### REQUIREMENTS
1. What tags does the notebook on deploying a web service to Azure Container Instance attach to the model when registering it?
2. Sum up the notebook on deploying a web service to Azure Container Instance in two sentences.

### SOURCE

# Deploying a web service to Azure Container Instance (ACI)

This notebook shows the steps for deploying a model as service to ACI. The workflow is similar no matter where you deploy your model:

1. Register the model.
2. Prepare to deploy. (Specify assets, usage, compute target.)
3. Deploy the model to the compute target.
4. Test the deployed model, also called a web service.
5. Consume the model using Power BI

In [1]:
from azureml.core import Workspace
from azureml.core.compute import AksCompute, ComputeTarget
from azureml.core.webservice import Webservice, AksWebservice
from azureml.core.model import Model

In [2]:
import azureml.core
print(azureml.core.VERSION)

1.4.0


# Get workspace
Load existing workspace from the config file info.

In [3]:
from azureml.core import Workspace, Dataset
from azureml.core.authentication import InteractiveLoginAuthentication

interactive_auth = InteractiveLoginAuthentication(tenant_id="19479f88-8eac-45d2-a1bf-69d33854a3fa")
# Get Workspace defined in by default config.json file
# ws = Workspace.from_config()
ws = Workspace(subscription_id="5e22d967-997b-49c7-8ca1-7ccfbf37e621",
               resource_group="rg-cbui-course532",
               workspace_name="amlwksphol",
               auth=interactive_auth)
print(ws.name, ws.resource_group, ws.location, ws.subscription_id, sep = '\n')

amlwksphol
rg-cbui-course532
westus
5e22d967-997b-49c7-8ca1-7ccfbf37e621


# Register the model
Register an existing trained model, add description and tags.

This is the model you've already trained using manual training or using [Automated Machine Learning](https://docs.microsoft.com/en-us/azure/machine-learning/service/how-to-create-portal-experiments).

In the code snippet below we're using the already trained model `original_model.pkl` that is saved in the folder that contains this notebook. We're registering this model with the name `IBM-attrition-model`. Later on we will use the same name in the scoring script.

In [5]:
#Register the model
from azureml.core.model import Model

# if the model is already registered as part of training then uncomment the line below. Make sure model is registered with the name "IBM_attrition_model"
# attrition_model = Model(ws, 'IBM_attrition_model')

# if the model is not already registered as part of training register the original_model.pkl file provided in the same folder as this notebook
model = Model.register(model_path = "model.pkl", # this points to a local file
                       model_name = "attrition_model", # this is the name the model is registered as
                       tags = {'area': "HR", 'type': "attrition"},
                       description = "Attrition model to understand attrition risk",
                       workspace = ws)

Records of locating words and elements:
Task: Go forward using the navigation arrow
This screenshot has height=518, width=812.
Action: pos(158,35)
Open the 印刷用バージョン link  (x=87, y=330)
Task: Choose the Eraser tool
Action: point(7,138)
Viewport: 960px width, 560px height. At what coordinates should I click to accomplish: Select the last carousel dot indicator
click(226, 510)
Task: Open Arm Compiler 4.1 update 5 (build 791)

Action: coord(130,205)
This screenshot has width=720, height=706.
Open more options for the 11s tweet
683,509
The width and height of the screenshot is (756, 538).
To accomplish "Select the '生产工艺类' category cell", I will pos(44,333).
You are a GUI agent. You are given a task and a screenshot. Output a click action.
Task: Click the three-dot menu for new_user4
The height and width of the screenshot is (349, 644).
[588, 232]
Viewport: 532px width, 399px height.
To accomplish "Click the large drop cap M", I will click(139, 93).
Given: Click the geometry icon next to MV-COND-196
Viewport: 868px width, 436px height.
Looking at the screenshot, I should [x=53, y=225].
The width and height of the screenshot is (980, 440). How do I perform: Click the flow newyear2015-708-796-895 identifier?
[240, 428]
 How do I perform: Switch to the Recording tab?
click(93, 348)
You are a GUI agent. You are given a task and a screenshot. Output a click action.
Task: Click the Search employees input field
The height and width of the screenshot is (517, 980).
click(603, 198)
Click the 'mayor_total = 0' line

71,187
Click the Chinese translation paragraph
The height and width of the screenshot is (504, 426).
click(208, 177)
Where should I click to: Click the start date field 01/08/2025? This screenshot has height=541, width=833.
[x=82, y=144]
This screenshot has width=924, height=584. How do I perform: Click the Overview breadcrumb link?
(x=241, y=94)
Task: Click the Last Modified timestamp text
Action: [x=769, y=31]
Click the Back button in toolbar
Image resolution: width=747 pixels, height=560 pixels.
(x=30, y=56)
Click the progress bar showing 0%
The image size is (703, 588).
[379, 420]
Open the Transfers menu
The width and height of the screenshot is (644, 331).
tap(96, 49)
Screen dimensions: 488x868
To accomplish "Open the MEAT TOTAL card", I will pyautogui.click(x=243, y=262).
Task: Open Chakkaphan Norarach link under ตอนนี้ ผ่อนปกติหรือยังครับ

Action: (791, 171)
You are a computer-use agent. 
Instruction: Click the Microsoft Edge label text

### FINAL ANSWERS
1. The tags are area "HR" and type "attrition".

2. The notebook covers deploying a model as a service to Azure Container Instance, through a workflow that registers the model, prepares to deploy, deploys it to a compute target, tests the resulting web service, and consumes it with Power BI. Its code loads an existing workspace and registers a trained model with a description and tags.